[Raw data — start]

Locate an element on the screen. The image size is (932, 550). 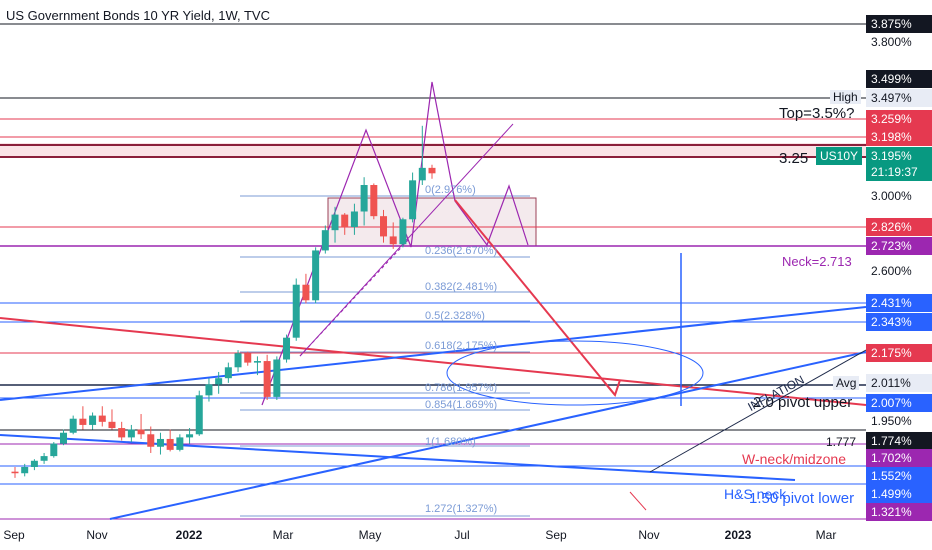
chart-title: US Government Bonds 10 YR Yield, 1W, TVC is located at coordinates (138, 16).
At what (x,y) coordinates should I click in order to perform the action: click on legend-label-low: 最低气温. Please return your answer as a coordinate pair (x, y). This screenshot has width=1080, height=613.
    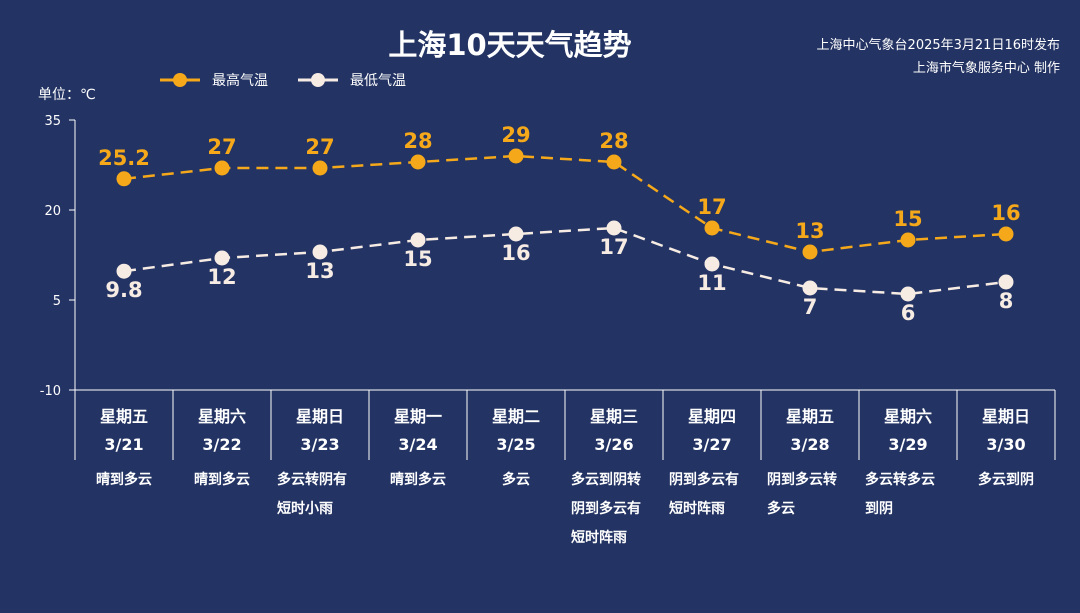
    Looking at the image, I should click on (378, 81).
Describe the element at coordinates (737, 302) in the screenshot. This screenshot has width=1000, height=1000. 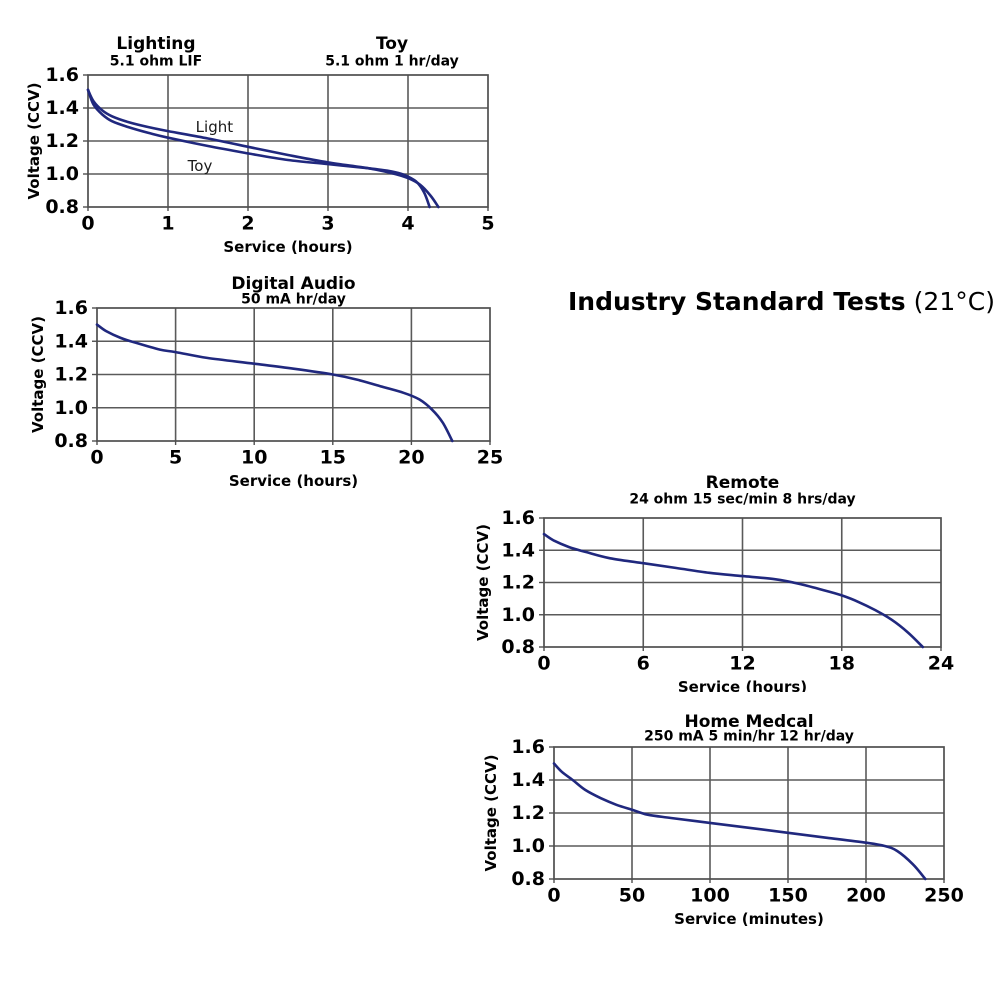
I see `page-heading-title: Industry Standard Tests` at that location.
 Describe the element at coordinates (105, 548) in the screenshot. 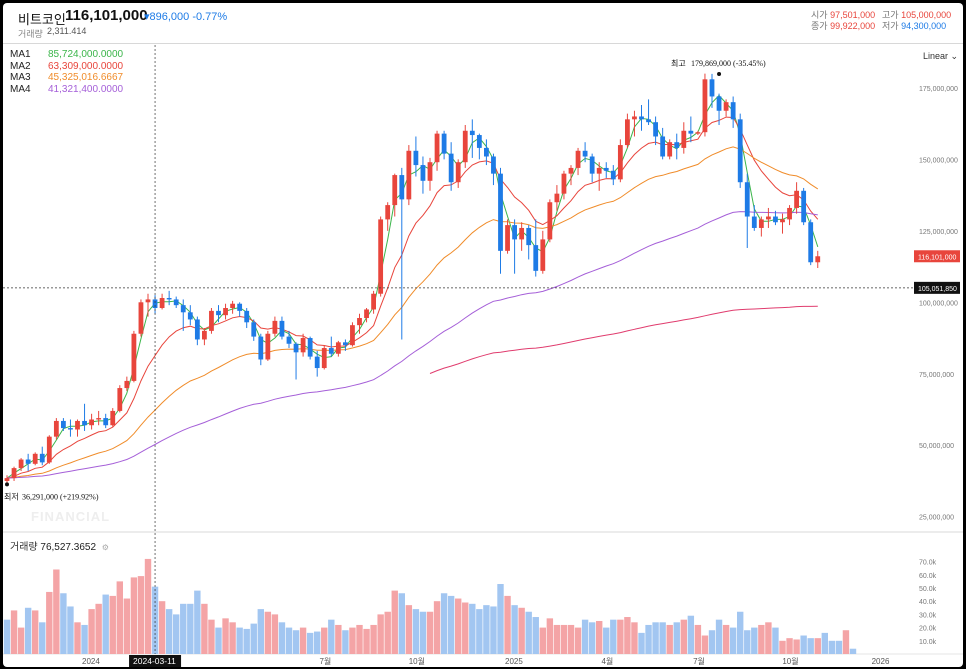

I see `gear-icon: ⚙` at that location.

[Raw data — finish]
[Raw data — start]

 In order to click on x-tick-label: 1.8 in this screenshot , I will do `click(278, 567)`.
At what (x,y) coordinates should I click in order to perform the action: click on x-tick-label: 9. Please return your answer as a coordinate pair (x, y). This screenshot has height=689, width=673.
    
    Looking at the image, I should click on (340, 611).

[Raw data — finish]

▶ [Task to complete] Can you put the records into a numbered list, starting at the line that has "Locate an element" and stopping after the line that has "chart-title: US Government"? Skip blank lines and leave the pictures out.

▶ [Written response]
1. Locate an element on the screen. The image size is (932, 550). 
2. chart-title: US Government Bonds 10 YR Yield, 1W, TVC is located at coordinates (138, 16).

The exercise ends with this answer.